Picture from Craft Supplies USA via Facebook


----------



## crank49 (Apr 7, 2010)

That was taken at a wood turners gathering in Germany. There is video of those guys actually turning that bowl on You Tube.
It's 8'-3" diameter I believe. Took a week.


----------



## woodworkerscott (Sep 12, 2010)

Interesting. I have seen guys do this with their car axles, but not a tractor. Cool, but one has to ask what would he do with that big bowl? I guess to just do it is enough. Thanks for posting.


----------



## mtenterprises (Jan 10, 2011)

If you know where this is on you tube please post it.


----------



## Oldtool (May 27, 2012)

Interesting, a turned hot tub. Different!


----------



## Bluepine38 (Dec 14, 2009)

I guess this one wins the who has the biggest lathe contest for now.


----------



## lumberdog (Jun 15, 2009)

If that bowel has a diameter of 8' 3" then the guy with the turning tool must about 4' tall.


----------



## Rick Dennington (Aug 27, 2009)

Now that's a bowl…..!!!!!!!!! Looks like one made for the Jolly Green Giant…...!!!!!!!!!!!!!!


----------



## helluvawreck (Jul 21, 2010)

That's a big bowl . I'd like to have seen the blank before it was turned.

helluvawreck aka Charles
http://woodworkingexpo.wordpress.com


----------



## Tennessee (Jul 8, 2011)

It looks like one of those blanks that start out as a series of glued up rings. No center was ever there.


----------



## murch (Mar 20, 2011)

Sanding that is going to be a p.i.t.a.


----------



## crank49 (Apr 7, 2010)

Finally found it! Well, some of the pictures anyway. Still can't find the video.

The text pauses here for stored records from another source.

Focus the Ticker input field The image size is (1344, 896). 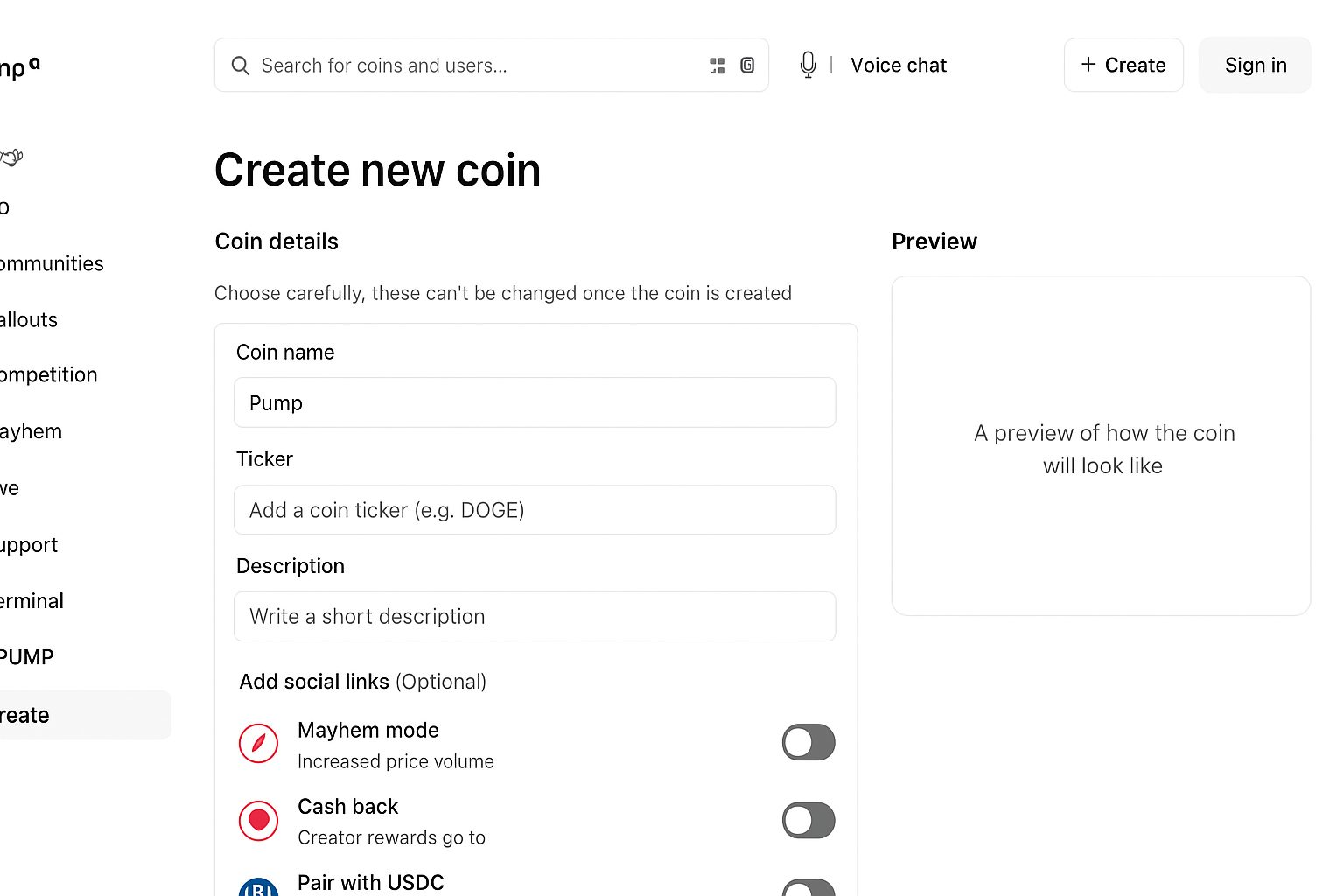pos(535,510)
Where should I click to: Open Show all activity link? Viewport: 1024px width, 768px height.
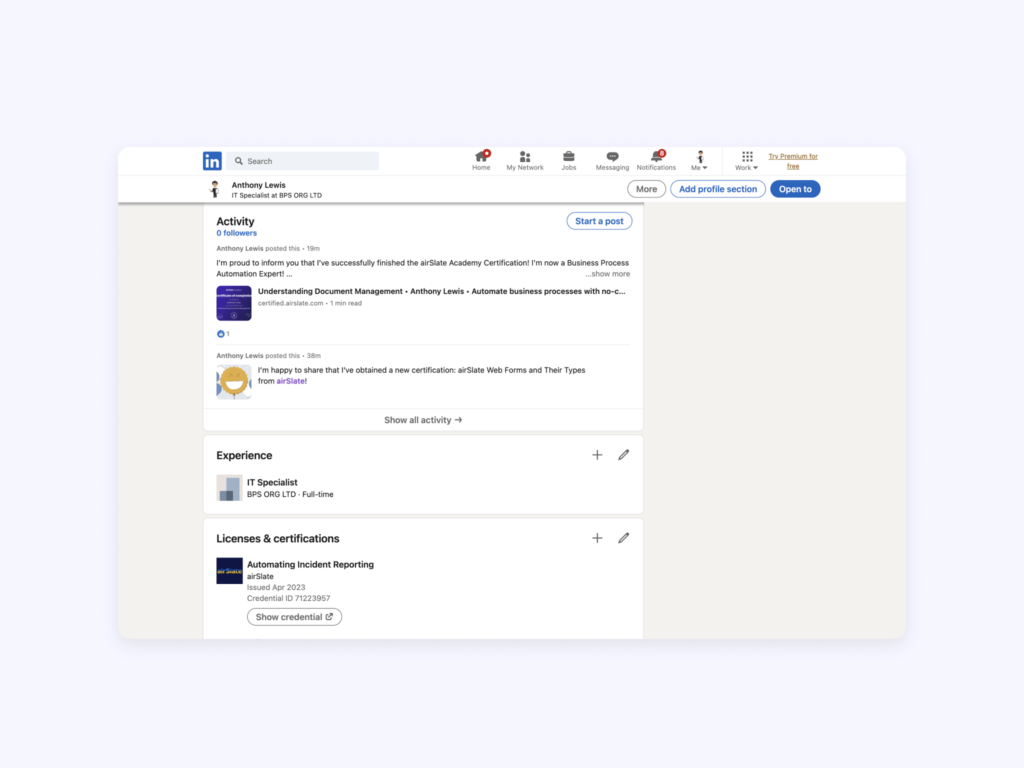pos(423,420)
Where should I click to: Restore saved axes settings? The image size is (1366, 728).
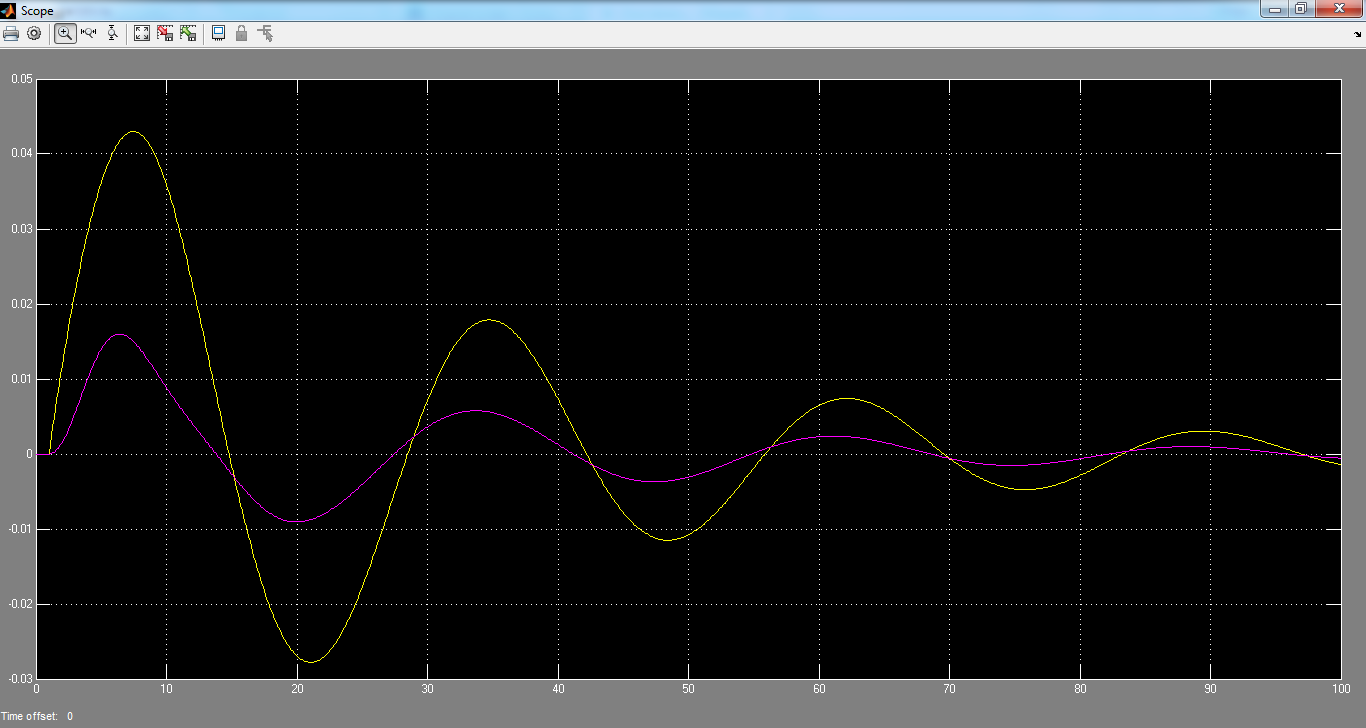click(x=188, y=33)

Sorry, that was an Australian project. I remembered it as Austrian or German.

And it was 8'- 6", instead of 8'-3"

Anyway here is the link to the story.

http://www.proserpinewoodturners.com/The_Big_Bowl.html










And a big pen.


----------



## kdc68 (Mar 2, 2012)

*crank49*....thanks for adding the link to this forum to which I had only posted the photo


----------



## Kentuk55 (Sep 21, 2010)

That looks like something Red Green would do.. Now that would hold my ice cream nicely.


----------



## moke (Oct 19, 2010)

thanks for showing that kdc68….That is awesome….I would however hesitate to get inside that thing to hollow it out….what could possibly go wrong there? I've come close to hurting myself on an 8" bowl!!!!

As a pen turner the giant Cigar pen is unbelieveable!!!
Mike


----------



## SCOTSMAN (Aug 1, 2008)

Unbelievable is what I think too looks like someone is haveing a camara trick laugh on us or not? what do you think??? Alistair


----------



## moke (Oct 19, 2010)

Alistair-
I thought that too for a while. I own and operate a photographic studio. I have a couple of Graphic artisits on staff and we all agreed that if this is a photoshop fake, it is quite well done. We look at reflections in the finish based on the immedate background and foreground. Also don't you think the pen is hung from whatever that apparatus is that the are standing in? 
Mike


----------



## kdc68 (Mar 2, 2012)

*Scotsman & Moke*.....*Crank49 *provided a link in post #11….check it out…


----------